Today I felt tired and a little sad. But I walked the dog, smiling as she tried to peer over the mounds of snow. I ran some errands. I came home to do some work. Then I called my pastor to arrange a lunch next week. I read a beautiful sermon that brought me a sense of peace and purpose. And nodded upon reading a bit of 2 Corinthians. "The Lord told Paul, 'My grace is sufficient for you, for my power is made perfect in weakness.'"

Wednesday, February 02, 2011

Deep

Chienne and I cocked our heads to the left as the garage door rumbled open and we beheld what was outside. She looked up at me and I glanced down at her, smiling at her expression of confusion, and patted her head.

"Wow, huh?" I asked and she turned her attention to our neighborhood, fully blanketed in snow. That part is not unusual. It's the part where it's taller than my dog and well past my knees when we stand inside and stare, somewhat bewildered.

I looked at the snowblower, red and happily waiting to be started, and decided the machine was not tall enough to handle the high drifts of snow. So I grabbed the shovel I rarely use and experimentally poked at the fluffy white mound nearest to me, tossing it aside and blinking as the gusting winds created a giant cloud of fluff. I tried again, accomplishing the partial clearing of approximately a square foot before following the dog in the house.
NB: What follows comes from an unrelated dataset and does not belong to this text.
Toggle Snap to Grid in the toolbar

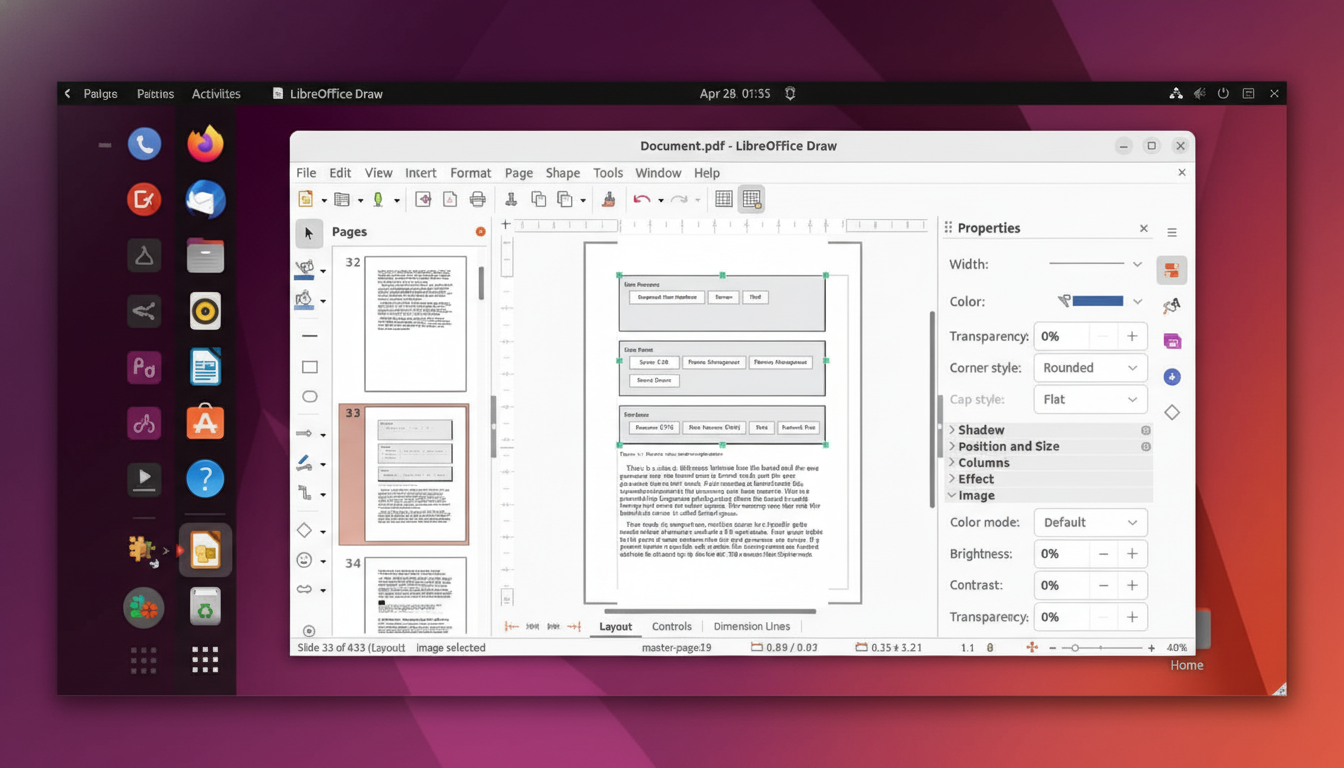point(752,198)
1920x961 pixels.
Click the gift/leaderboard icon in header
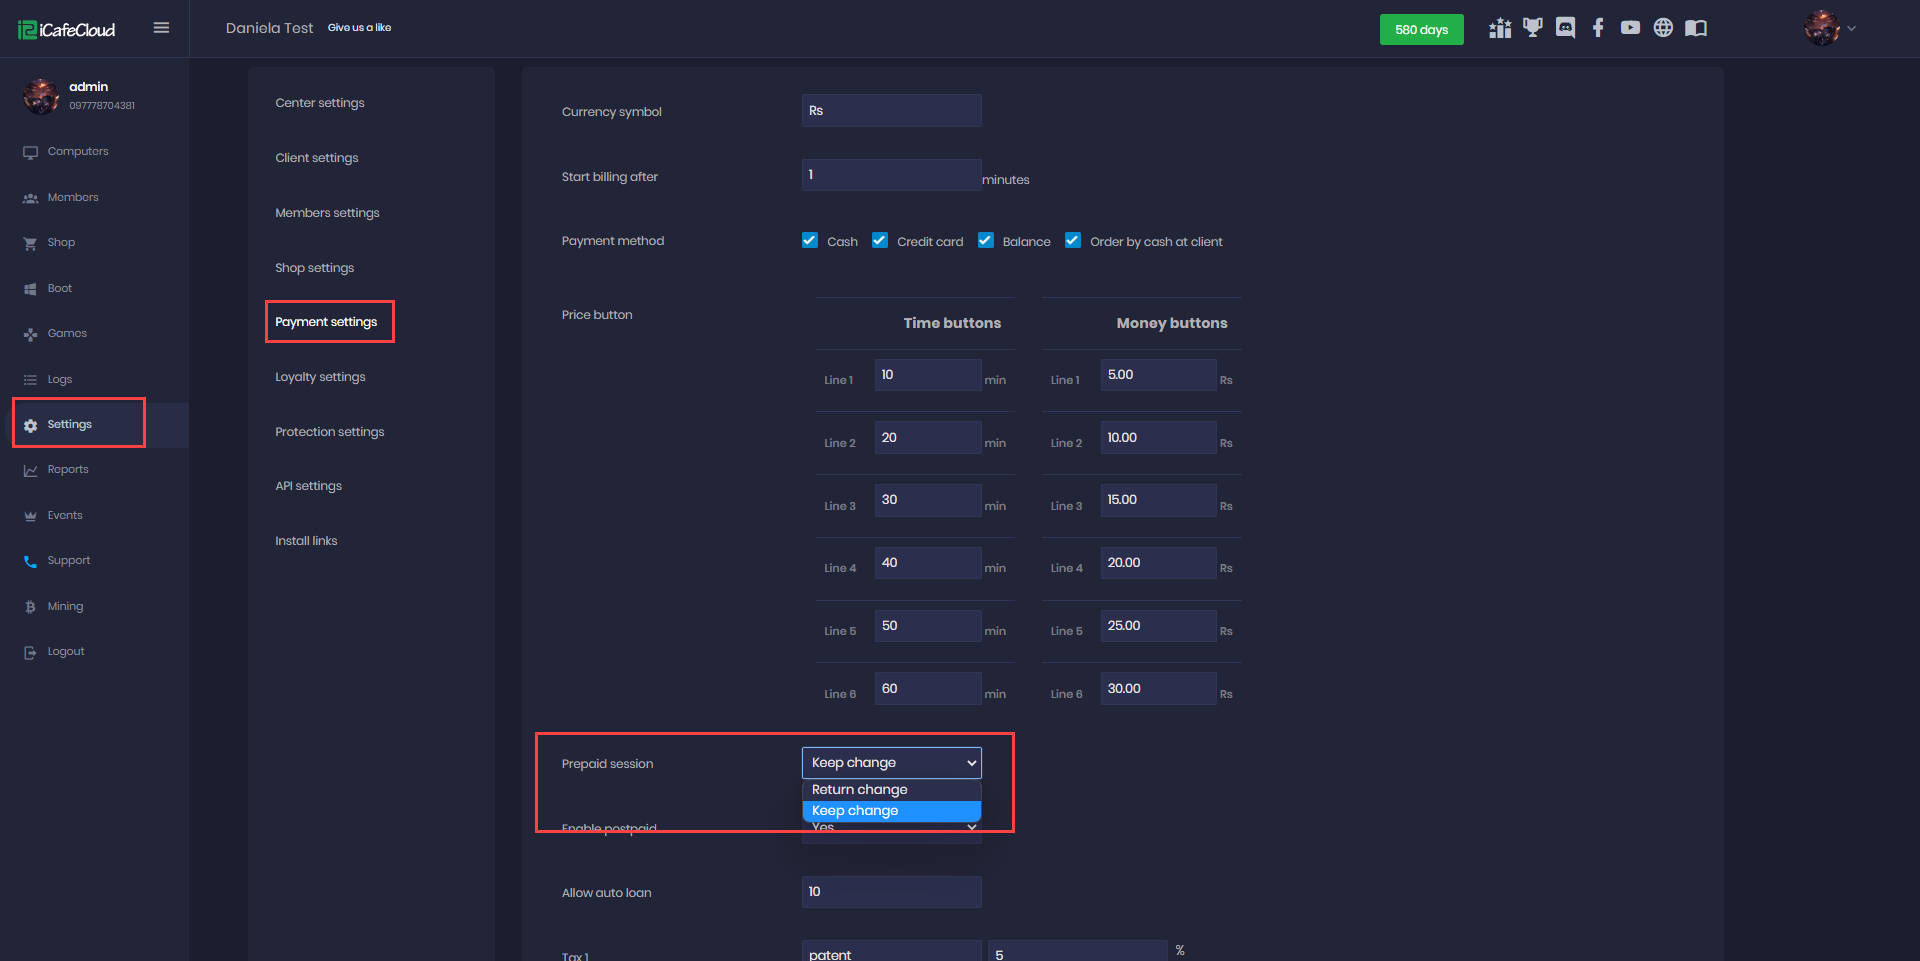[1499, 28]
I closed the garage and emailed Doug, asking if he might have some time to rescue me from the snow that surrounds my house. Then I did some work. And took a nap.

Feeling guilty because my responsible neighbors were dutifully clearing their drives and sidewalks, I emerged once again and started the snowblower. Once I coaxed it through the first stripe, it was somewhat easier. So I chipped away at the snow, 6 inch columns at a time, and was delightfully proud until I reached the street and was unable to tackle the drift at the end of the drive.
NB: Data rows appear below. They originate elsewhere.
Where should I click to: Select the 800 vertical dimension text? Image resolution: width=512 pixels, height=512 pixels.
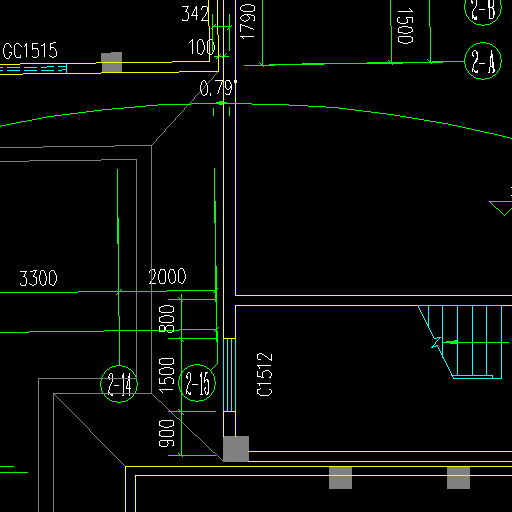[167, 319]
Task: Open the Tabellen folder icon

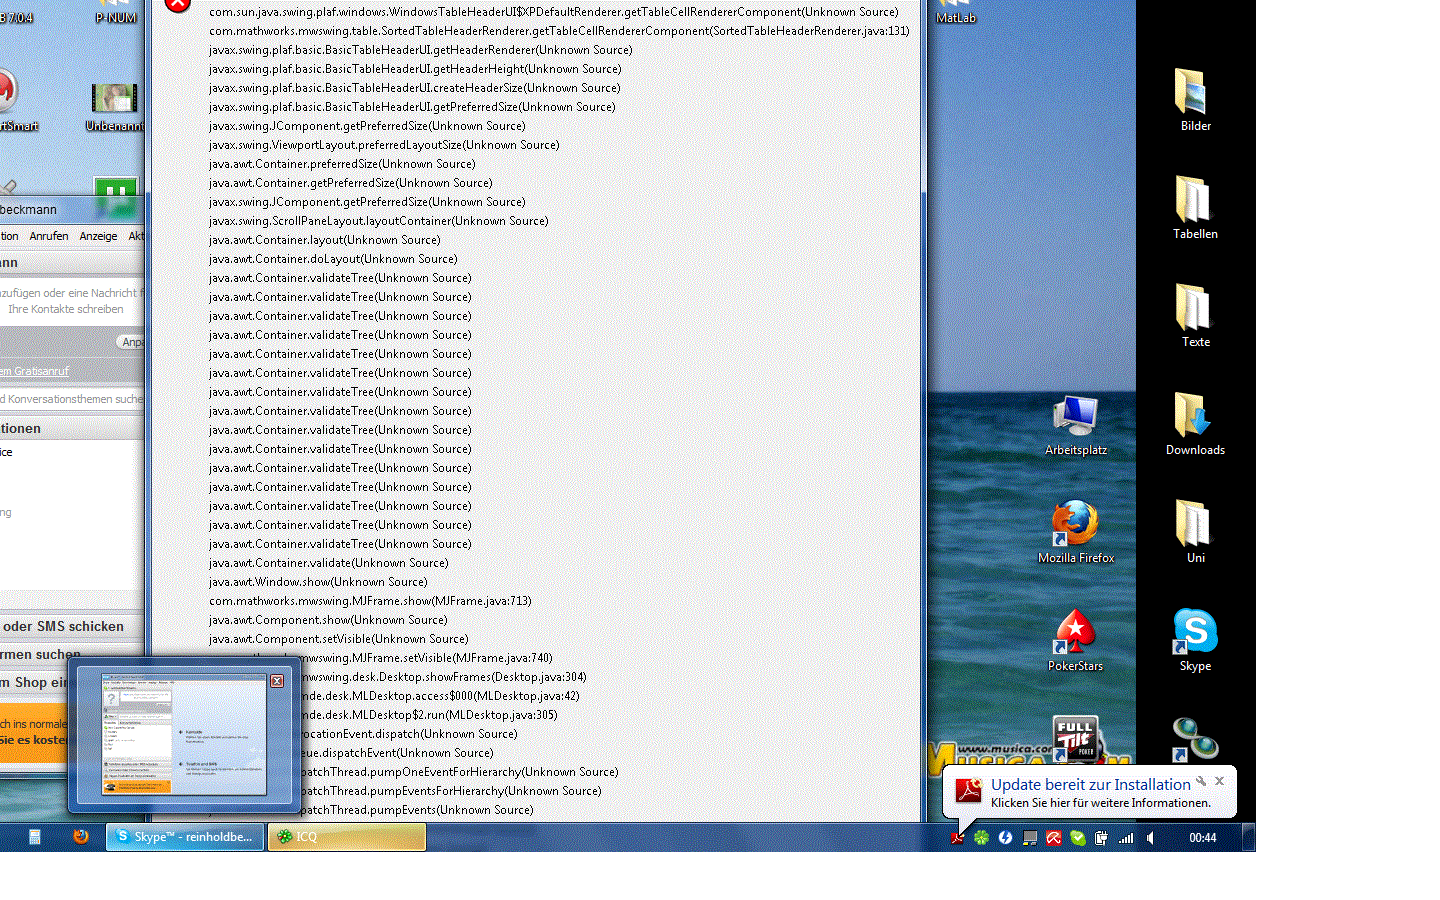Action: coord(1195,203)
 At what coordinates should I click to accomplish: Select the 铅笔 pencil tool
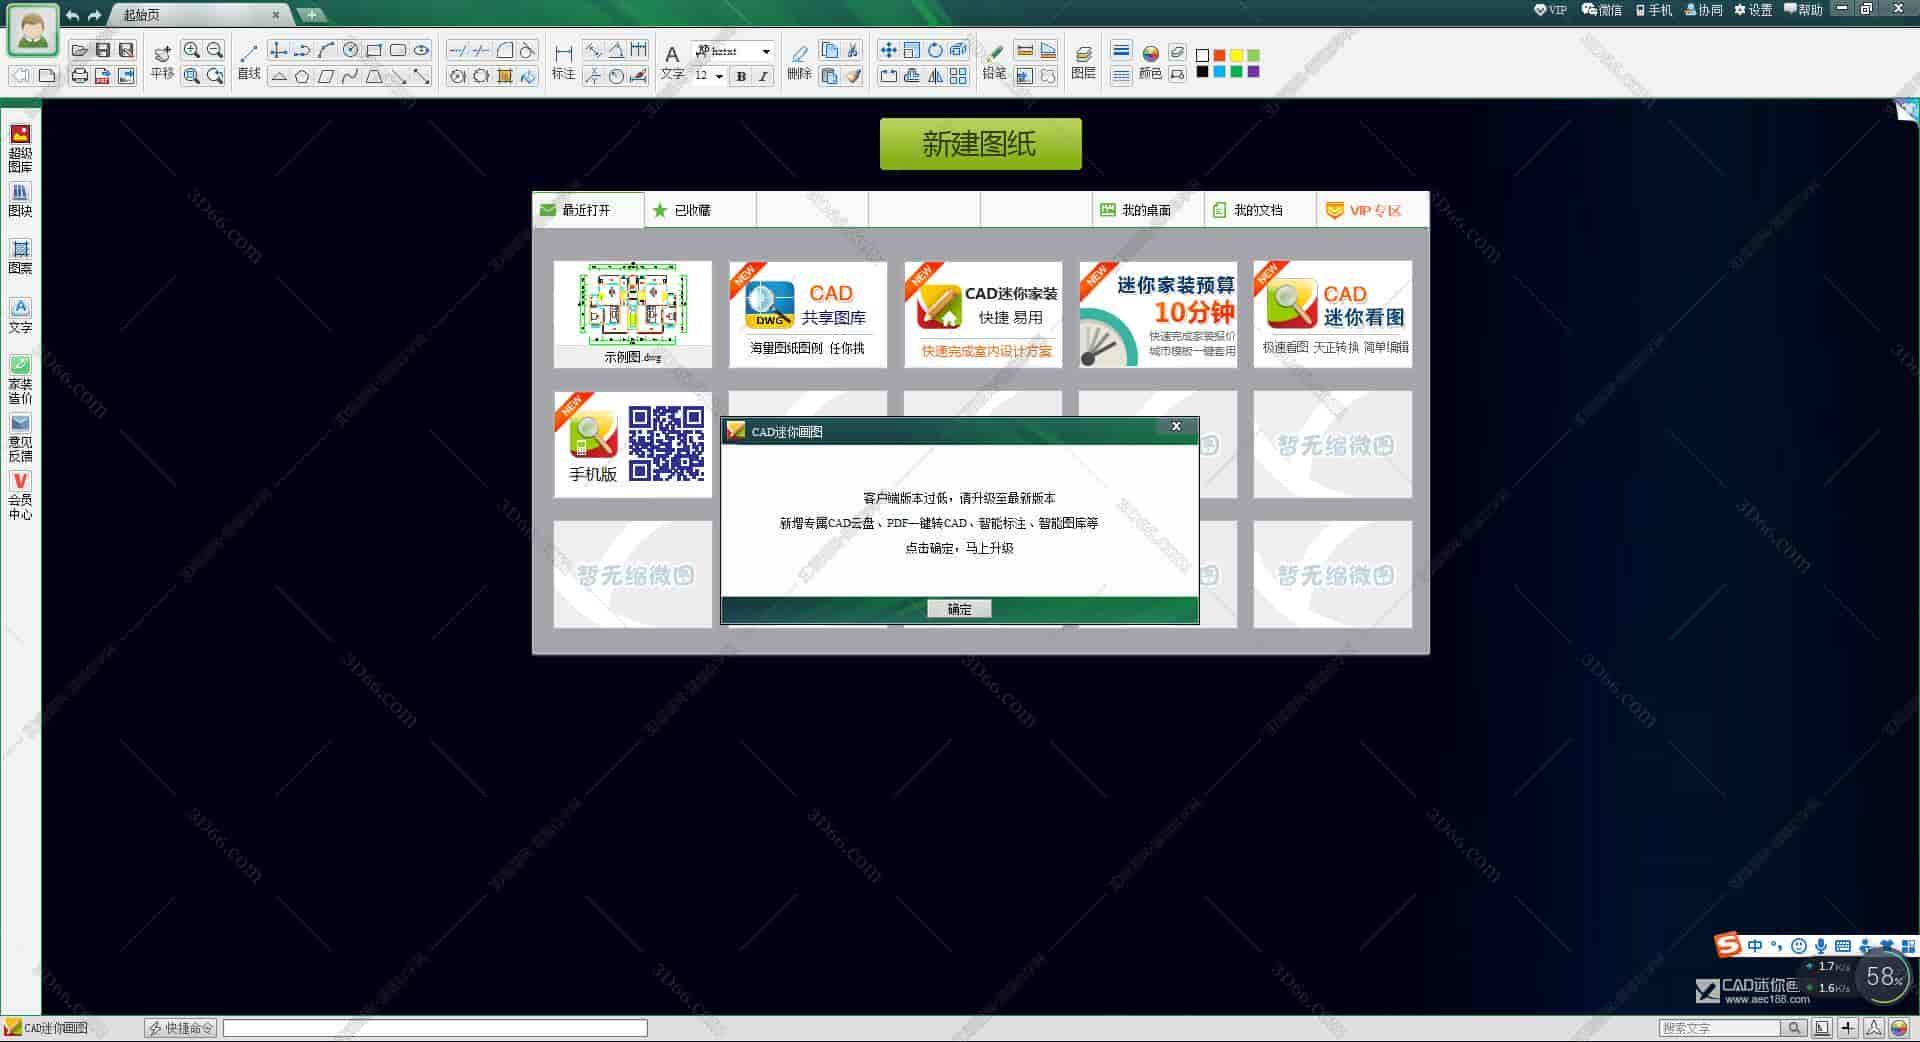click(997, 52)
Deciding I'd deal with it later, I had the drive mostly complete before I decided to take another break and decide on my plan of attack.

After some strategic shoveling and brute force shoves of the snowblower, I managed to stumble into the street and did a victorious wiggle in celebration. Then I shoveled and blew until I thought my Jeep could probably get out if it had to. It might have to hold its breath and suck in its sides, but it's feasible.

Then I looked at the sidewalks. Or rather the snow where the sidewalks should be. And I tried to make progress with the snowblower. And got stuck. And tried to shovel. And got tired.

So I came in. Emailed Doug again. And reported that I did the driveway! But could he maybe help me with the sidewalks?